= Beginning of Section =
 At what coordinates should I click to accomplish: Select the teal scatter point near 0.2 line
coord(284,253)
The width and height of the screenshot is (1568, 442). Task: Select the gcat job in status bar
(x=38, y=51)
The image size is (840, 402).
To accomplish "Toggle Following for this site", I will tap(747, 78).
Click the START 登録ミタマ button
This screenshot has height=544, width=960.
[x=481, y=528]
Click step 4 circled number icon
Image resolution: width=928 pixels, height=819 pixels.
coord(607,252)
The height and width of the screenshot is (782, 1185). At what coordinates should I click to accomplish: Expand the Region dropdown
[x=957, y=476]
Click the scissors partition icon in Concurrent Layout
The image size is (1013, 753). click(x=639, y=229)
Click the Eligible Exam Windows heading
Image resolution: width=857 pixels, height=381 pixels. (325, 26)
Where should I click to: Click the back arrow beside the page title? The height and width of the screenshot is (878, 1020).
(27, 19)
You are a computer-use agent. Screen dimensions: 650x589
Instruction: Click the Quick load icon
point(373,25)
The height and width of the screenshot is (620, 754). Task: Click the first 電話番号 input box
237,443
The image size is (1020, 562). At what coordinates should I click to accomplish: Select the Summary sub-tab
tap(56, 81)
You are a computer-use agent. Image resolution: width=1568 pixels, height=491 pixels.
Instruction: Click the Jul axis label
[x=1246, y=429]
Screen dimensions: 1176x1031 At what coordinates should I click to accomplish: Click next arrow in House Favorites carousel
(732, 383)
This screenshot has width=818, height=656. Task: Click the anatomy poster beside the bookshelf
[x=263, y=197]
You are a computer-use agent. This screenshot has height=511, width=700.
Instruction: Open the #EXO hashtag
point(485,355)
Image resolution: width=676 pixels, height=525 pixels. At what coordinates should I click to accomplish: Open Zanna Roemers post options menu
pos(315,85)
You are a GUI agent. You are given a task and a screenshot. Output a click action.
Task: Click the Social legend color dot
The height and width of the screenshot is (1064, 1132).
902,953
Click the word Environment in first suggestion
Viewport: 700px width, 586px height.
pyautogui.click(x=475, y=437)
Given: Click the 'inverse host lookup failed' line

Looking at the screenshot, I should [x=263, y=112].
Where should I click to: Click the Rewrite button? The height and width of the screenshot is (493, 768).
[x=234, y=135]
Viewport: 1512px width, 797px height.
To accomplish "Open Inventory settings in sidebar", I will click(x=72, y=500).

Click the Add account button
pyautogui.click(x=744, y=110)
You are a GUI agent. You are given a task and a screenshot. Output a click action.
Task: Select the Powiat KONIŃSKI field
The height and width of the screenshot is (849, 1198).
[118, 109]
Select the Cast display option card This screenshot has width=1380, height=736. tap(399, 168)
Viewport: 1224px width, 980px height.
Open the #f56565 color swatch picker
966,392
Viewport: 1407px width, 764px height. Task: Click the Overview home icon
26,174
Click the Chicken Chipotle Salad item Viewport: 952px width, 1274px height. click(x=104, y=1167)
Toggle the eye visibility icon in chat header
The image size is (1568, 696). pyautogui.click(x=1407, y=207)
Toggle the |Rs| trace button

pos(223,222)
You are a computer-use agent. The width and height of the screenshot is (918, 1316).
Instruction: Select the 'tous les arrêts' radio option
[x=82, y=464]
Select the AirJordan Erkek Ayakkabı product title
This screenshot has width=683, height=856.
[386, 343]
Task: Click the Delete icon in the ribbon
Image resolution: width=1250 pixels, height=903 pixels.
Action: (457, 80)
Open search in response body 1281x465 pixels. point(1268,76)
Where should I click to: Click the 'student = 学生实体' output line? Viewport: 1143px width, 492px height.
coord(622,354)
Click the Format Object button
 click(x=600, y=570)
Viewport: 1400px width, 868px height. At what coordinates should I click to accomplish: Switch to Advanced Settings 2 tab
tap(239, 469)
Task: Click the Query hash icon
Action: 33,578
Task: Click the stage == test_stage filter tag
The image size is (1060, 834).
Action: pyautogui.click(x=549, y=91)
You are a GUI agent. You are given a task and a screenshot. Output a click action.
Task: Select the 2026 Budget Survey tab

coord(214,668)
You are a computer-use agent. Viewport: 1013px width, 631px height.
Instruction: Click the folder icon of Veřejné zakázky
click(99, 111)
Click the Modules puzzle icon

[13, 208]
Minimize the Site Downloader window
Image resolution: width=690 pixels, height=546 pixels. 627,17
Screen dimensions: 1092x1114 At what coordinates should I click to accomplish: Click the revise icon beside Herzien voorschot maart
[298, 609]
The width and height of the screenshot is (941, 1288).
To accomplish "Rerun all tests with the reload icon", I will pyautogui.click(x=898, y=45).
= End of Section =
• TASK DETAILS: With the line containing "The width and height of the screenshot is (941, 1288)." as the first and the last line of the data as the final one, copy every line between them exactly, those two included.

• RESULT OF THIS EXERCISE:
The width and height of the screenshot is (941, 1288).
To accomplish "Rerun all tests with the reload icon", I will pyautogui.click(x=898, y=45).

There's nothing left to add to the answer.